Sunday, June 25, 2006

Last outings - Templar Cathedral

Down by the banks of the Thames, but hidden up among a maze of old buildings, lies a blocky circular edifice that looks more like a fortress than a church. This is the Templar cathedral - known by its tube stop simply as Temple - a remnant of a far away time and a mysterious order of knights who amassed a great fortune then disappeared in the span of a few mere weeks. Several centuries ago, a faltering king of some long-gone version of a European empire ordered the entire order to be gathered and tortured til they confessed to horrific heresies such as (*gasp!*) spitting on crosses. Overnight the fabulous wealth of the Knights Templar (gathered largely by requiring joining members to donate their entire personal wealth to the order) was confiscated into the French king Phillip IV's royal coffers. Conspiracy theorists attribute this power grab to the church's attempt to retake the fabled Holy Grail which was suspected to have been in the Templars' possession when they decamped from Jerusalem at the close of the last of the Crusades. I'm a firm believer in the human race's ability to happily commit atrocities of a squalidly grandiose magnitude without any motivation deeper than pure greed, so I tend toward the more mundane explanation that the massacre of the Templars was merely a financial grab by a cash-strapped king with no other more lucrative objects of plunder than the local peasantry.

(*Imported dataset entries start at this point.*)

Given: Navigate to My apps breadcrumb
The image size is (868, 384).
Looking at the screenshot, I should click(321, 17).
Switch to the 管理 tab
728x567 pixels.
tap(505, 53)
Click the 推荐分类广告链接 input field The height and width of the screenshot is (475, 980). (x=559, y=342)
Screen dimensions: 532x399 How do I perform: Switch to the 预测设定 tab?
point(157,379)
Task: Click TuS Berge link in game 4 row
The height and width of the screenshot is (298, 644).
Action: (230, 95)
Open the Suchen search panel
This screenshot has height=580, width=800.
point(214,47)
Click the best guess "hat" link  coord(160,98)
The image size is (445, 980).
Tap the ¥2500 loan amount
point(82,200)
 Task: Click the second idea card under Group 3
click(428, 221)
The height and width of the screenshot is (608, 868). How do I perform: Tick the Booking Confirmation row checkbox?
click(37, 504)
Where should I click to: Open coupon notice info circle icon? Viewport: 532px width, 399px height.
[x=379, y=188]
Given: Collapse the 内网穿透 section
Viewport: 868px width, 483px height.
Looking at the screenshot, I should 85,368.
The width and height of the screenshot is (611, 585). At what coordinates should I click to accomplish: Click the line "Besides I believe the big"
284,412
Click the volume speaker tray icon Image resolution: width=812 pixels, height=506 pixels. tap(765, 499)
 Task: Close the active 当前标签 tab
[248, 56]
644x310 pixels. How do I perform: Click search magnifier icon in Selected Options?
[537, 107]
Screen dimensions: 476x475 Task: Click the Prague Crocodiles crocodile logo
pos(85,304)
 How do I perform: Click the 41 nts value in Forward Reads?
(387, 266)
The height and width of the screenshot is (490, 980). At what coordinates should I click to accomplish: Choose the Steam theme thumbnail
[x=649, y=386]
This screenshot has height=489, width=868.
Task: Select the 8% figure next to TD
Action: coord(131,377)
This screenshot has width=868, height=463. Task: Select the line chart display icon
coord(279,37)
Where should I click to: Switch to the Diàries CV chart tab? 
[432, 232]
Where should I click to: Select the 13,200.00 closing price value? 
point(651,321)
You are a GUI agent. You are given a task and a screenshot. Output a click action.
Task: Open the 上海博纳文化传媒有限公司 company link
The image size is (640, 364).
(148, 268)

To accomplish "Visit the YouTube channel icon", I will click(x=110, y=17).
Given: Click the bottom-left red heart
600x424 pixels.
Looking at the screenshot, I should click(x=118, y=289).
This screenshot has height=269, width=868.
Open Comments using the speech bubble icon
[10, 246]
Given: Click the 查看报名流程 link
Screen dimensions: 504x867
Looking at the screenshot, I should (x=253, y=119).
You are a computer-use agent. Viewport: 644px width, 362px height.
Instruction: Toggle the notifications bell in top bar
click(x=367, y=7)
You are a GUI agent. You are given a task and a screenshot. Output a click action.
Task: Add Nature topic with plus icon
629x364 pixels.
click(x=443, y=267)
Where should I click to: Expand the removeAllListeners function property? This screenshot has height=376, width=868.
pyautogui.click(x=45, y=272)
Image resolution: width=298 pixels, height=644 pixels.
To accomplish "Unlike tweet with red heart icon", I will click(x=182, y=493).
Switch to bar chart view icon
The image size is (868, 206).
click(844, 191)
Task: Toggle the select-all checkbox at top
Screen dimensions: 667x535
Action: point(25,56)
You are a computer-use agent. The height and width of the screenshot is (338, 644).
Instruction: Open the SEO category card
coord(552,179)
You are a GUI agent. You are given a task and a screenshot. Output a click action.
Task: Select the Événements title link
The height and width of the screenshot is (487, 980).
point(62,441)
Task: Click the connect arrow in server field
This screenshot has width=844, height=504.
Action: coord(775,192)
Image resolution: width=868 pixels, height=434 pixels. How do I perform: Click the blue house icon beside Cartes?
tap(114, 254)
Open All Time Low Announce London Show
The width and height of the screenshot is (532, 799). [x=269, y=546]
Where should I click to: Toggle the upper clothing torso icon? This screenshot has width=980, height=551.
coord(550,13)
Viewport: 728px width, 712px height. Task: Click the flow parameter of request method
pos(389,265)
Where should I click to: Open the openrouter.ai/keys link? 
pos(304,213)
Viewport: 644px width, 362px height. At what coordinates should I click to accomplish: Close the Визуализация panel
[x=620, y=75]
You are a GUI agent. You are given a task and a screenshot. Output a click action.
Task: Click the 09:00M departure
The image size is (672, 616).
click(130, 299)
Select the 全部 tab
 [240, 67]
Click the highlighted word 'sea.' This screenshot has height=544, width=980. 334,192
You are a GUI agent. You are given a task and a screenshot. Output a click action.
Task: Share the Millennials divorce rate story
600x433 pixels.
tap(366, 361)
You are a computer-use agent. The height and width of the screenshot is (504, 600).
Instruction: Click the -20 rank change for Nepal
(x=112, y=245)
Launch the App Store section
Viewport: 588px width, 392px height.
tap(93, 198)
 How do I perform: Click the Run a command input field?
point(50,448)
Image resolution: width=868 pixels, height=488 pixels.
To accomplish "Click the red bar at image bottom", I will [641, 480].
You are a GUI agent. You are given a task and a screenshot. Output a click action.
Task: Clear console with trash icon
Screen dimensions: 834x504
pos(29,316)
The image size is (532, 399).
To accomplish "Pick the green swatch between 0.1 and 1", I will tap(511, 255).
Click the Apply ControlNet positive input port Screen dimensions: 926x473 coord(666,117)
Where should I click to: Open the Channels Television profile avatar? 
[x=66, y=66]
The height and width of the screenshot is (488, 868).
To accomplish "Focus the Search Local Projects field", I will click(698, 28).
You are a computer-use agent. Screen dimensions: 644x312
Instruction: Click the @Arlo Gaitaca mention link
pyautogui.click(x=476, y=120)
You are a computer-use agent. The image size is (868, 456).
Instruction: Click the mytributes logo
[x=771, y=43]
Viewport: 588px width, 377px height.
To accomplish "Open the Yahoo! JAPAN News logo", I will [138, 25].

Today the temple is perhaps best known as the site of the climactic scene of the film version of The Da Vinci Code, where the director cast off any moral claim to the artsy high ground when he inserted a ridiculously cheesy CGI montage of spinning planets other cosmological symbols to clue Tom Hanks' blank-eyed character into the solution to the codex that held the encrypted location of Mary Magdalene's grave. Most visitors (self grudgingly included) now arrive at the site mostly out of a sense of historical pilgrimage - even despite the ludicrous book and film made on their collective grave, the tale of the Knights Templar and their downfall is perhaps one of the most intriguing mysteries of European history...up there with the hoisting of the Stonehenge monoliths on the list of things that have never been fully explained, either the how or (more interestingly) the why. The temple has taken shrewd advantage of this sudden interest in its esoteric past, charging a few pounds per head to attend a series of lectures enumerating the parts of the novel that might be founded in actual church lore versus those that are purely located in the dark historical recesses of author Dan Brown's mind.

In any case, the inside was closed to visitors on the day that I arrived at its door, so I was left to admire the unusual architecture from the outside and note the two-knights-on-horseback effigy placed at the top of a tall column that is among the unexplained symbols employed by the Templars. Inside I could hear a choir singing - rehearsing, I suspect, since the doors were firmly locked and no visitors were allowed inside. I took a few pictures, laughed to myself at the other visitors who were comparing notes on the film's adherence to the history of the church even though I was largely there doing the same, and quietly took my leave.